BEGIN
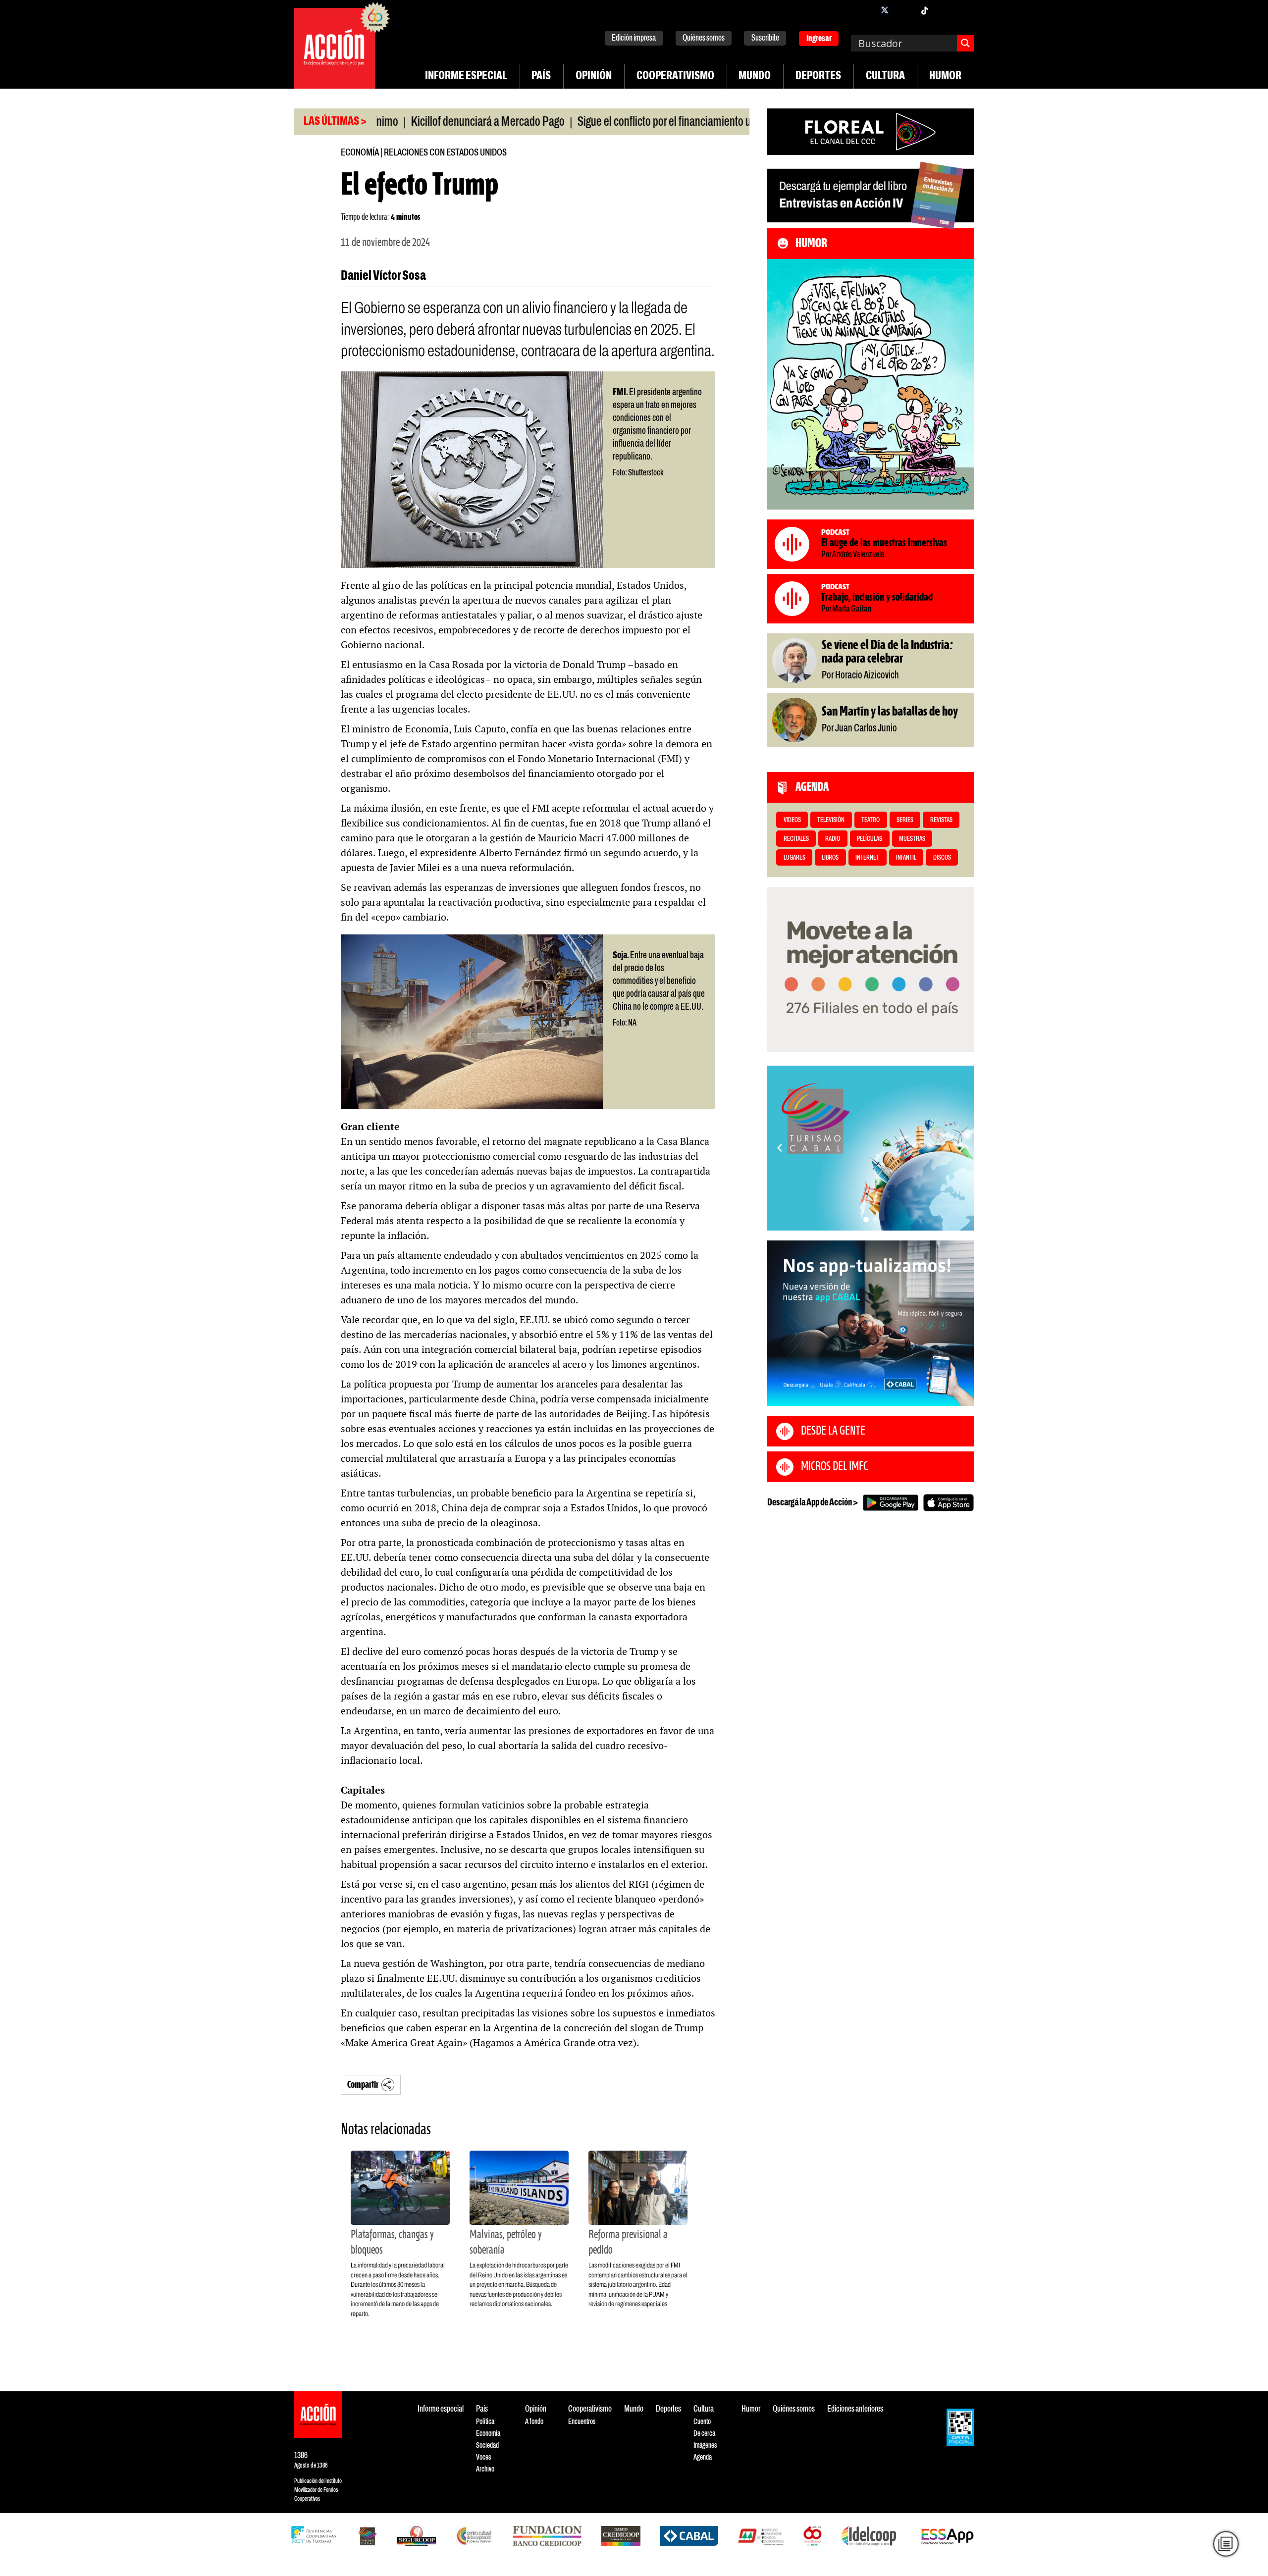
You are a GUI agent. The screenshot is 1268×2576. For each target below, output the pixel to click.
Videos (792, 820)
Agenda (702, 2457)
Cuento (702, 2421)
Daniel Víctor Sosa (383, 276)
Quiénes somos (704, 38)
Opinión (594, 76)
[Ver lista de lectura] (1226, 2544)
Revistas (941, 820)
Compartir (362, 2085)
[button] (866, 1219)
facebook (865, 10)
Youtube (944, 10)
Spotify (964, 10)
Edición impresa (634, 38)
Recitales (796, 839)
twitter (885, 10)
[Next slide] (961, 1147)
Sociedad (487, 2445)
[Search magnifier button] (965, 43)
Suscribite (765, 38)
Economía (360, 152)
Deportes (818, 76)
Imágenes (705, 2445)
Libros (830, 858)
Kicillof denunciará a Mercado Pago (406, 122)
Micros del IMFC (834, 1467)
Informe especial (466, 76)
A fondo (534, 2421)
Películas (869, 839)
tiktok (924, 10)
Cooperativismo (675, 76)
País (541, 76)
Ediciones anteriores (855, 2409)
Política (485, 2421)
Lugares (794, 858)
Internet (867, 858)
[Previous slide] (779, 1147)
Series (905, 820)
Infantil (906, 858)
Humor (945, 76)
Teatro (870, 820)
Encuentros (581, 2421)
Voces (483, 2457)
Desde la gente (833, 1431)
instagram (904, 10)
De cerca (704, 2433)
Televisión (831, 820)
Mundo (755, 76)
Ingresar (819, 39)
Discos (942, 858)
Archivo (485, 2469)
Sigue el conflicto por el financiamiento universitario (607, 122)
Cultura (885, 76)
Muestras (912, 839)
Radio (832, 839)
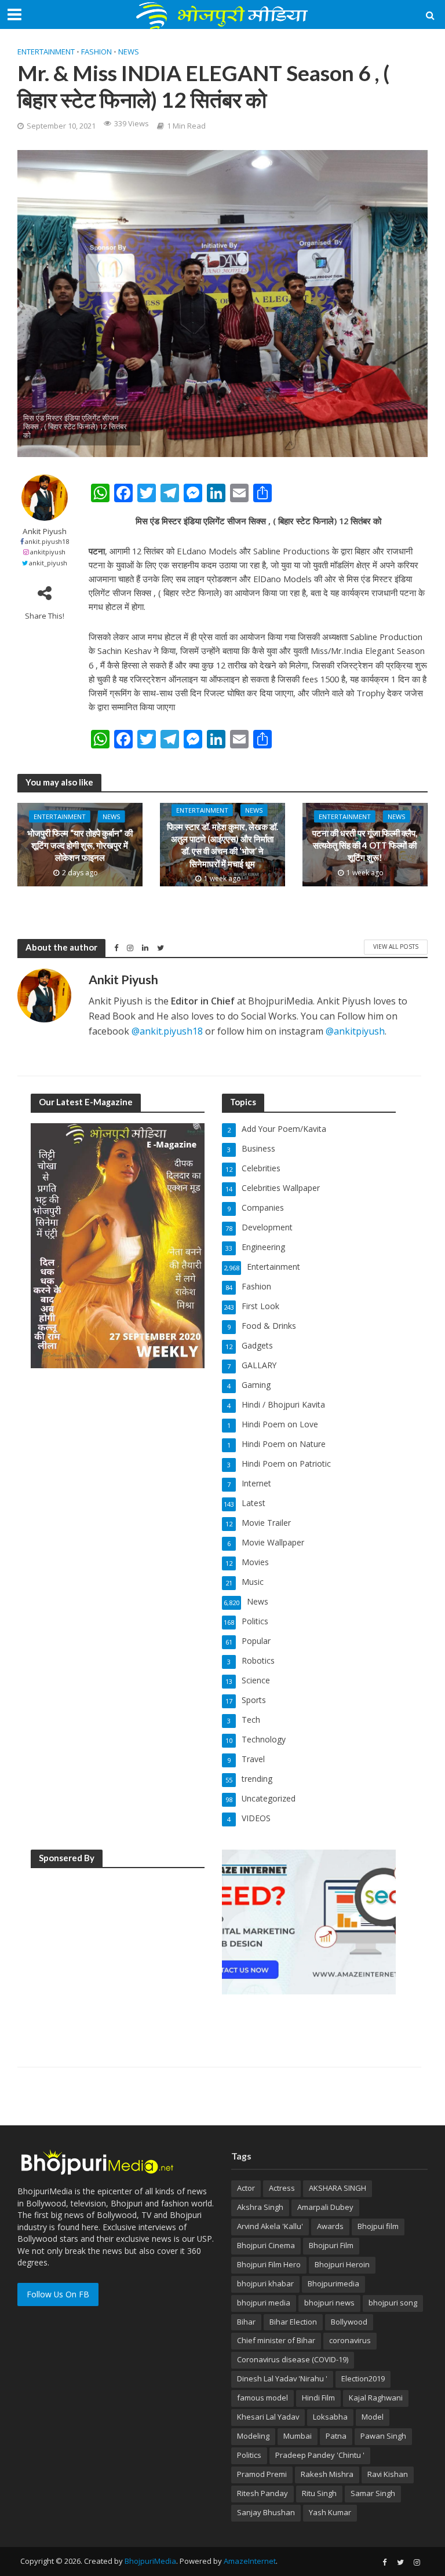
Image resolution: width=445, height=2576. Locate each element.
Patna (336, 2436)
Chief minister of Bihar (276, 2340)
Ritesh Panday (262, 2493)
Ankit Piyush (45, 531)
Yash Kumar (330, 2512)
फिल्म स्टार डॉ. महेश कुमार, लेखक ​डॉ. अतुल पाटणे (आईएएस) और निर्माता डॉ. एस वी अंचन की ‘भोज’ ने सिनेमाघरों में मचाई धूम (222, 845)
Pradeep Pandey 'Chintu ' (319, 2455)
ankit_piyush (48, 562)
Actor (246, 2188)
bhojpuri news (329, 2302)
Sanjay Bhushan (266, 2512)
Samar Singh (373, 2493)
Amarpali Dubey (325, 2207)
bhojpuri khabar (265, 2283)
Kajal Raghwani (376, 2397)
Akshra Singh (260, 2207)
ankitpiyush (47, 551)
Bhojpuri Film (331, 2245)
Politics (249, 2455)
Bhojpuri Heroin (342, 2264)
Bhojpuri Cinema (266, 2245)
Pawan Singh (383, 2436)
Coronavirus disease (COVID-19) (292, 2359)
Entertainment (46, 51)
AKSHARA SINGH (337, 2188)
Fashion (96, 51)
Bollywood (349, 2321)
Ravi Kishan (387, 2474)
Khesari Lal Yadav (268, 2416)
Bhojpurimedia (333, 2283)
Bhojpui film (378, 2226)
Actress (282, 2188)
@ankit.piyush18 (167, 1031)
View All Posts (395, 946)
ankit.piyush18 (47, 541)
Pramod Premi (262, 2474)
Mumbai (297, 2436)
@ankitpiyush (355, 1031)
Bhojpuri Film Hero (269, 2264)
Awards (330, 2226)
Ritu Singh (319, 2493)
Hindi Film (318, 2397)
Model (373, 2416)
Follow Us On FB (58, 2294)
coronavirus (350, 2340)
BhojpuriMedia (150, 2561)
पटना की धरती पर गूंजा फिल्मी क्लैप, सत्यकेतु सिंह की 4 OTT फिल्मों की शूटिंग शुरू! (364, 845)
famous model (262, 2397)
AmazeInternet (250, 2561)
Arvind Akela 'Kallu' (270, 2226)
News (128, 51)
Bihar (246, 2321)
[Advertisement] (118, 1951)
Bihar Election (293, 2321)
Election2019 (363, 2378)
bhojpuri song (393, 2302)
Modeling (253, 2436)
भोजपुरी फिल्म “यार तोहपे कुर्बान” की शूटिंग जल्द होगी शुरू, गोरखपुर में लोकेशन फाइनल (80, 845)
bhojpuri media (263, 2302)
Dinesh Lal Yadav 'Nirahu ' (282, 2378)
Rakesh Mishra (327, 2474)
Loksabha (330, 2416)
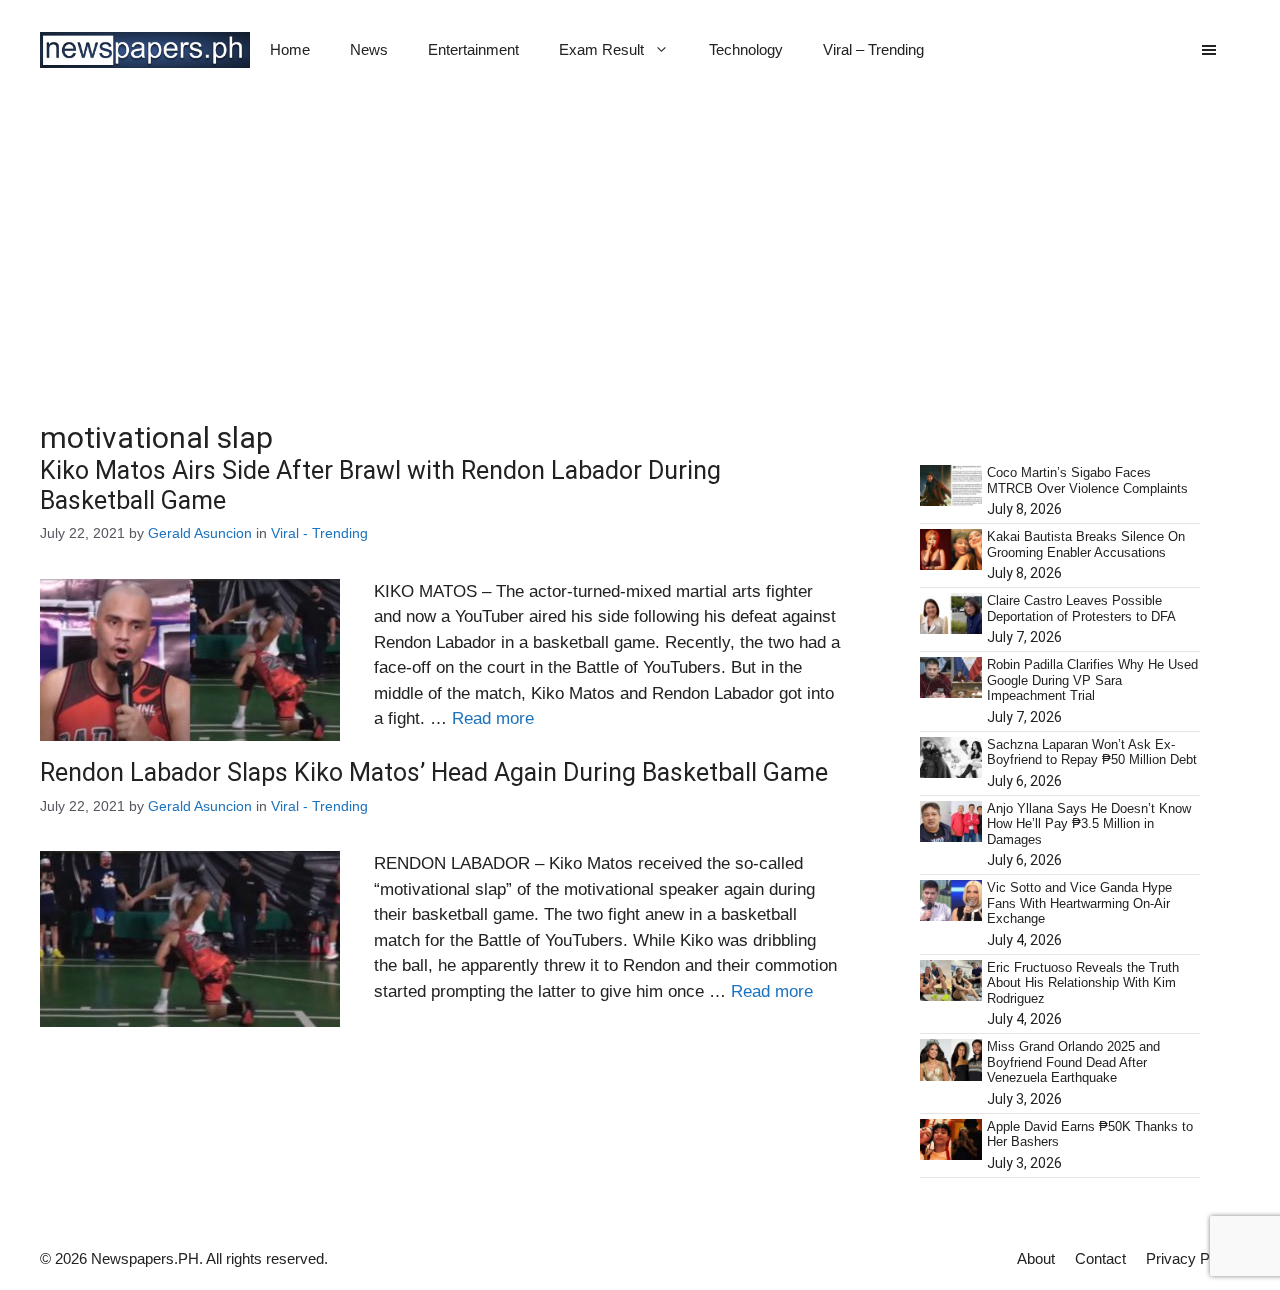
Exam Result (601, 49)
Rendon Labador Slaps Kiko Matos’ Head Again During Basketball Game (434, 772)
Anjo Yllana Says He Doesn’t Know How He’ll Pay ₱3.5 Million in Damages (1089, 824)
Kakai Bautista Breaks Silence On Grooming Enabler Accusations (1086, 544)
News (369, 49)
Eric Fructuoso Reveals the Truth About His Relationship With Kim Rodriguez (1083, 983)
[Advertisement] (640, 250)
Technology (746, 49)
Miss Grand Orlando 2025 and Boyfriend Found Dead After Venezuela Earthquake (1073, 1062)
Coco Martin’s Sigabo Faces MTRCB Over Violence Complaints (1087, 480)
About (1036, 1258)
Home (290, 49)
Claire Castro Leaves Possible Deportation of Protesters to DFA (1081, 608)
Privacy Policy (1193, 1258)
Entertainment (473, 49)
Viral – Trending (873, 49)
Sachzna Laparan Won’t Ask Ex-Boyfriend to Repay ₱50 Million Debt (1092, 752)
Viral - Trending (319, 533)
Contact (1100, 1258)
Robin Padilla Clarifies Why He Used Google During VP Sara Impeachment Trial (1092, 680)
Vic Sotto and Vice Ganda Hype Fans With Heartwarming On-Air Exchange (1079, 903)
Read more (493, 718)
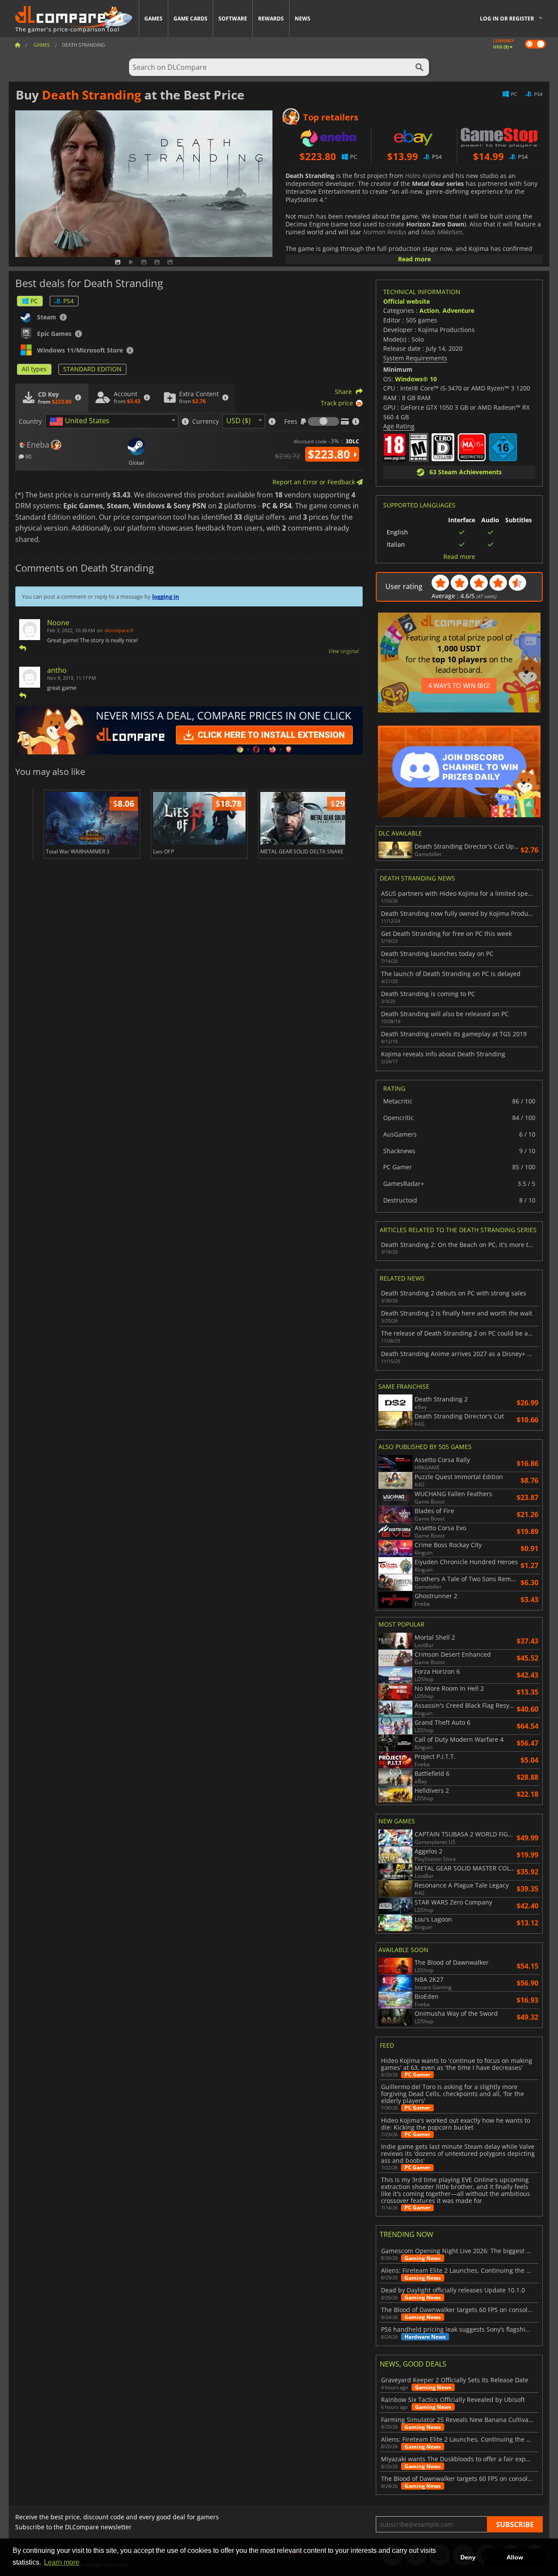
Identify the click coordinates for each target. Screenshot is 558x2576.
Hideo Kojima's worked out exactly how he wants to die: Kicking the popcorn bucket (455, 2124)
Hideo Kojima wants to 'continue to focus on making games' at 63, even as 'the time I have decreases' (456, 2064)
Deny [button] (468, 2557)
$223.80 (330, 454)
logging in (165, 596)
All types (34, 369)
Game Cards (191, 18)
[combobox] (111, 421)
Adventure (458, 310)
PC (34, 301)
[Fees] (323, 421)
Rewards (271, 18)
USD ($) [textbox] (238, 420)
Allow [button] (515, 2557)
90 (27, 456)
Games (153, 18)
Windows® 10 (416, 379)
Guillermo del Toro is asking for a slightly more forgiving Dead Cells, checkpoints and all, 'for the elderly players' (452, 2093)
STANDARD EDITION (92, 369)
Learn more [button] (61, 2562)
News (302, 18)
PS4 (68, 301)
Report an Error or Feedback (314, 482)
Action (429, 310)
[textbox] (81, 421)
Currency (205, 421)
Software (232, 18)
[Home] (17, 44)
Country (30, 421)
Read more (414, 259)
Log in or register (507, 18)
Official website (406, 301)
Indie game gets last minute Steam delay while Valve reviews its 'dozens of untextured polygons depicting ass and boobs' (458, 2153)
END
TASK DIRECTIONS: The requested output is the line holding "STANDARD EDITION (92, 369)" and every line after it up to the last line of the listing, exactly, with nothing else.

RESPONSE TO THIS EXERCISE:
STANDARD EDITION (92, 369)
Learn more [button] (61, 2562)
News (302, 18)
PS4 (68, 301)
Report an Error or Feedback (314, 482)
Action (429, 310)
[textbox] (81, 421)
Currency (205, 421)
Software (232, 18)
[Home] (17, 44)
Country (30, 421)
Read more (414, 259)
Log in or register (507, 18)
Official website (406, 301)
Indie game gets last minute Steam delay while Valve reviews its 'dozens of untextured polygons depicting ass and boobs' (458, 2153)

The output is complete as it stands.